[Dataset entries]
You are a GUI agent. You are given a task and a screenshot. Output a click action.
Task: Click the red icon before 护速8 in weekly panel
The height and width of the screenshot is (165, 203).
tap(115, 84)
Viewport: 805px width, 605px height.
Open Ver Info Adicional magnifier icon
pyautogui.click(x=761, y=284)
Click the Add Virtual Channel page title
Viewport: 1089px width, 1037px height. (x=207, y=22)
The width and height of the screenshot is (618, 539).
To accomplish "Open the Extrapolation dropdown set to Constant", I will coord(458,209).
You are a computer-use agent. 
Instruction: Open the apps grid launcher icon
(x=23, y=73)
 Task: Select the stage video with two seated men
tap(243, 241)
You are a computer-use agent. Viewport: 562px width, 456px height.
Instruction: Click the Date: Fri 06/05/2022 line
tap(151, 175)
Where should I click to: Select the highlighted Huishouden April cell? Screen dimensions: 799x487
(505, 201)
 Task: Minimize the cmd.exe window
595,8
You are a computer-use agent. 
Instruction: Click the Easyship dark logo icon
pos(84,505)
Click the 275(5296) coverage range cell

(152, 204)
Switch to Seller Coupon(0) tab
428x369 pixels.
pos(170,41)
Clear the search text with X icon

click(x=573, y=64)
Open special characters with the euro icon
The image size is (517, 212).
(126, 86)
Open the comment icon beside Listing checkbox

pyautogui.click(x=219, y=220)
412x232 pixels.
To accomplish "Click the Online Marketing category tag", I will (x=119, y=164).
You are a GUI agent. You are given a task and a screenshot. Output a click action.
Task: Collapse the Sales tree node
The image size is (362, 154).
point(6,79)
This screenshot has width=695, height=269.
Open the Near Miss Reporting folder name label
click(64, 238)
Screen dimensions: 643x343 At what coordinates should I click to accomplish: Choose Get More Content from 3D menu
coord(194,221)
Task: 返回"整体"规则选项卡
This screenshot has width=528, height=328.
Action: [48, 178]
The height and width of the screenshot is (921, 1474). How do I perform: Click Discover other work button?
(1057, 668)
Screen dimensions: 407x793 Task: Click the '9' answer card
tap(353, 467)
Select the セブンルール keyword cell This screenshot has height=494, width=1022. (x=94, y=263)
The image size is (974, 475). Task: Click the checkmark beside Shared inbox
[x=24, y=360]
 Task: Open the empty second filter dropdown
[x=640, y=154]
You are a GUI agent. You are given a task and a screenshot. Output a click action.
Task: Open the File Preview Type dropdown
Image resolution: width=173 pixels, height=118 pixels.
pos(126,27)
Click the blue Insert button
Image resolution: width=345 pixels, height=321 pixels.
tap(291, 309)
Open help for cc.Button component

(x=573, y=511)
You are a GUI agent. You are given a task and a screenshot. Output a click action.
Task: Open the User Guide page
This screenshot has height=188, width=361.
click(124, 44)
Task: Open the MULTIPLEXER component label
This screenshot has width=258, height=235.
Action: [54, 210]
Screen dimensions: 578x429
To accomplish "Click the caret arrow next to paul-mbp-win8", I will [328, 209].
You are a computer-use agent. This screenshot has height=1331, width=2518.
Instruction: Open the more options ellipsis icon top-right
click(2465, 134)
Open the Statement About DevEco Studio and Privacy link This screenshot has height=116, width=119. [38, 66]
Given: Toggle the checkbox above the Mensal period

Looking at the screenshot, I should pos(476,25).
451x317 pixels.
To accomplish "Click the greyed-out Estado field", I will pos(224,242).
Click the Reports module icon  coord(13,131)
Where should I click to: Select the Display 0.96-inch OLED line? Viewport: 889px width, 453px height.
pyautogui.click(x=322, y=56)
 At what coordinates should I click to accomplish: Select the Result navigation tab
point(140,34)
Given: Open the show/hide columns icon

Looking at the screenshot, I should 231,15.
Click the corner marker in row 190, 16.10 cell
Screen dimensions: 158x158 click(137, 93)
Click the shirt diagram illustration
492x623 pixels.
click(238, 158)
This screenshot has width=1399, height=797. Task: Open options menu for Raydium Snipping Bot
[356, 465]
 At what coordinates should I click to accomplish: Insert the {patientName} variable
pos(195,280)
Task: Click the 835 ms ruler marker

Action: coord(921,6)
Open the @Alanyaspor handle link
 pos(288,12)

▸ What the task requires
Print the records again in their entirety, character for character.

▸ Response box
You are a GUI agent. You are given a task and a screenshot. Output a click action.
Task: Click the red icon before 护速8 in weekly panel
The height and width of the screenshot is (165, 203).
tap(115, 84)
Viewport: 805px width, 605px height.
Open Ver Info Adicional magnifier icon
pyautogui.click(x=761, y=284)
Click the Add Virtual Channel page title
Viewport: 1089px width, 1037px height. (x=207, y=22)
The width and height of the screenshot is (618, 539).
To accomplish "Open the Extrapolation dropdown set to Constant", I will coord(458,209).
You are a computer-use agent. 
Instruction: Open the apps grid launcher icon
(x=23, y=73)
 Task: Select the stage video with two seated men
tap(243, 241)
You are a computer-use agent. Viewport: 562px width, 456px height.
Instruction: Click the Date: Fri 06/05/2022 line
tap(151, 175)
Where should I click to: Select the highlighted Huishouden April cell? Screen dimensions: 799x487
(505, 201)
 Task: Minimize the cmd.exe window
595,8
You are a computer-use agent. 
Instruction: Click the Easyship dark logo icon
pos(84,505)
Click the 275(5296) coverage range cell

(152, 204)
Switch to Seller Coupon(0) tab
428x369 pixels.
pos(170,41)
Clear the search text with X icon

click(x=573, y=64)
Open special characters with the euro icon
The image size is (517, 212).
(126, 86)
Open the comment icon beside Listing checkbox

pyautogui.click(x=219, y=220)
412x232 pixels.
To accomplish "Click the Online Marketing category tag", I will (x=119, y=164).
You are a GUI agent. You are given a task and a screenshot. Output a click action.
Task: Collapse the Sales tree node
The image size is (362, 154).
point(6,79)
This screenshot has width=695, height=269.
Open the Near Miss Reporting folder name label
click(64, 238)
Screen dimensions: 643x343 At what coordinates should I click to accomplish: Choose Get More Content from 3D menu
coord(194,221)
Task: 返回"整体"规则选项卡
This screenshot has width=528, height=328.
Action: [48, 178]
The height and width of the screenshot is (921, 1474). How do I perform: Click Discover other work button?
(1057, 668)
Screen dimensions: 407x793 Task: Click the '9' answer card
tap(353, 467)
Select the セブンルール keyword cell This screenshot has height=494, width=1022. (x=94, y=263)
The image size is (974, 475). Task: Click the checkmark beside Shared inbox
[x=24, y=360]
 Task: Open the empty second filter dropdown
[x=640, y=154]
You are a GUI agent. You are given a task and a screenshot. Output a click action.
Task: Open the File Preview Type dropdown
Image resolution: width=173 pixels, height=118 pixels.
pos(126,27)
Click the blue Insert button
Image resolution: width=345 pixels, height=321 pixels.
tap(291, 309)
Open help for cc.Button component

(x=573, y=511)
You are a GUI agent. You are given a task and a screenshot. Output a click action.
Task: Open the User Guide page
This screenshot has height=188, width=361.
click(124, 44)
Task: Open the MULTIPLEXER component label
This screenshot has width=258, height=235.
Action: [54, 210]
Screen dimensions: 578x429
To accomplish "Click the caret arrow next to paul-mbp-win8", I will [328, 209].
You are a computer-use agent. This screenshot has height=1331, width=2518.
Instruction: Open the more options ellipsis icon top-right
click(2465, 134)
Open the Statement About DevEco Studio and Privacy link This screenshot has height=116, width=119. [38, 66]
Given: Toggle the checkbox above the Mensal period

Looking at the screenshot, I should pos(476,25).
451x317 pixels.
To accomplish "Click the greyed-out Estado field", I will pos(224,242).
Click the Reports module icon  coord(13,131)
Where should I click to: Select the Display 0.96-inch OLED line? Viewport: 889px width, 453px height.
pyautogui.click(x=322, y=56)
 At what coordinates should I click to accomplish: Select the Result navigation tab
point(140,34)
Given: Open the show/hide columns icon

Looking at the screenshot, I should 231,15.
Click the corner marker in row 190, 16.10 cell
Screen dimensions: 158x158 click(137, 93)
Click the shirt diagram illustration
492x623 pixels.
click(238, 158)
This screenshot has width=1399, height=797. Task: Open options menu for Raydium Snipping Bot
[356, 465]
 At what coordinates should I click to accomplish: Insert the {patientName} variable
pos(195,280)
Task: Click the 835 ms ruler marker

Action: coord(921,6)
Open the @Alanyaspor handle link
 pos(288,12)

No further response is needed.